Given instruction: Quote the records from the line with "The height and width of the screenshot is (839, 957)." up to and including the line with "(x=150, y=29)", leaving out the pictures.

Material provided:
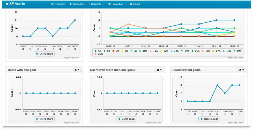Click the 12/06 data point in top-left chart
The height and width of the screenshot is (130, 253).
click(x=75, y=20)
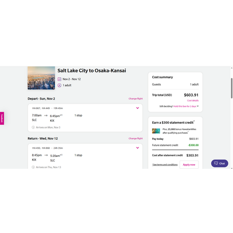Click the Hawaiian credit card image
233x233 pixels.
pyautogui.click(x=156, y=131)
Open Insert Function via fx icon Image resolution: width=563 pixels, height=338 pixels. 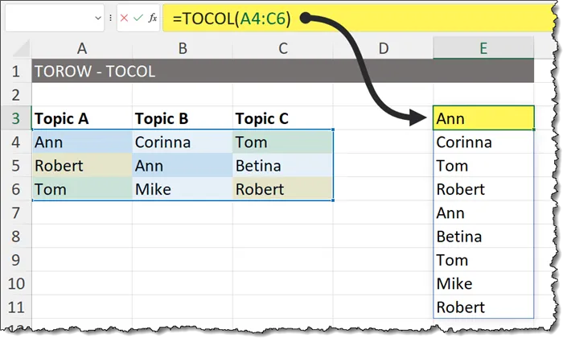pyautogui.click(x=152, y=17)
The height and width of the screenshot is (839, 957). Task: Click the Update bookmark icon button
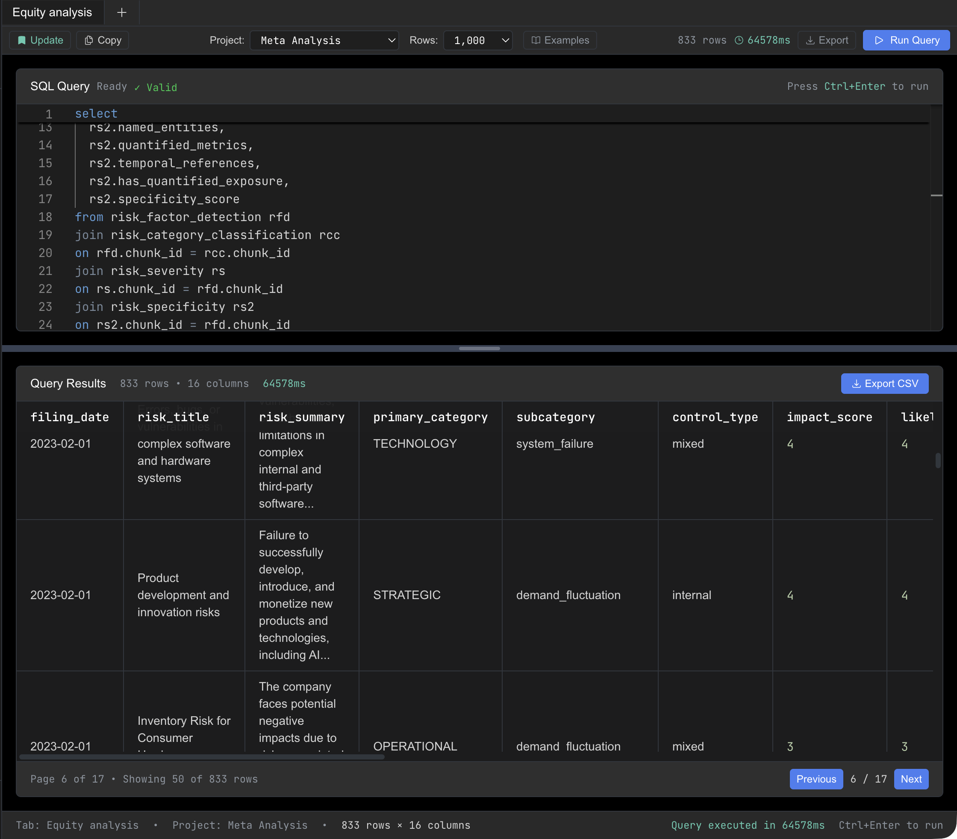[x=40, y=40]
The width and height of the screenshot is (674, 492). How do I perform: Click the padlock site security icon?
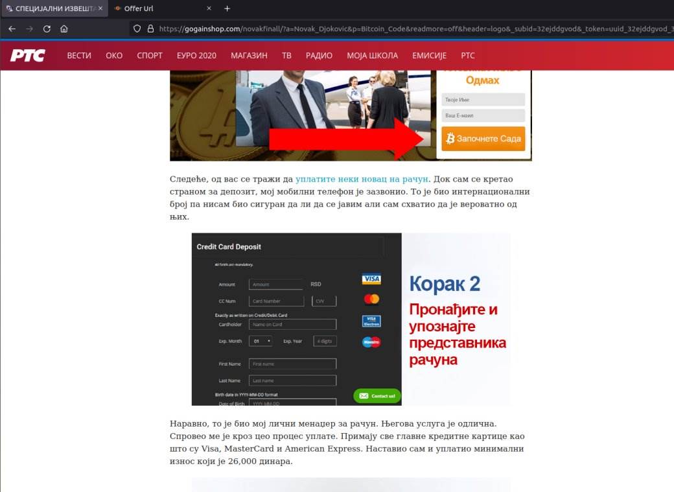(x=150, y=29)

--

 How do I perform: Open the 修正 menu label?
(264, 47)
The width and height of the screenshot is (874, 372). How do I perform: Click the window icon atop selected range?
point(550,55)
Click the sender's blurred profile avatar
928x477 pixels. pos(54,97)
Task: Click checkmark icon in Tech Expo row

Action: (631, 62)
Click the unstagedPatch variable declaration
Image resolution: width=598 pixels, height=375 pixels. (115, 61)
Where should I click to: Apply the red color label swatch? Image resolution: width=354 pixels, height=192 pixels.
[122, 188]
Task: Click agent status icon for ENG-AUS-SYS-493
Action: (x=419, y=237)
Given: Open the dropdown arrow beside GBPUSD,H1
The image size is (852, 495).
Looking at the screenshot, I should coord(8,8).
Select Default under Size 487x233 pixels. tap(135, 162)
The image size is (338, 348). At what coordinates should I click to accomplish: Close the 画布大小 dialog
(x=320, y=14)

...

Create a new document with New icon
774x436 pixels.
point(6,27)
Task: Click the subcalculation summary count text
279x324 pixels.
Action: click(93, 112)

Exercise response:
The height and width of the screenshot is (839, 957). Task: Click the Update bookmark icon button
[x=40, y=40]
The width and height of the screenshot is (674, 492). How do I perform: Click the padlock site security icon?
(x=150, y=29)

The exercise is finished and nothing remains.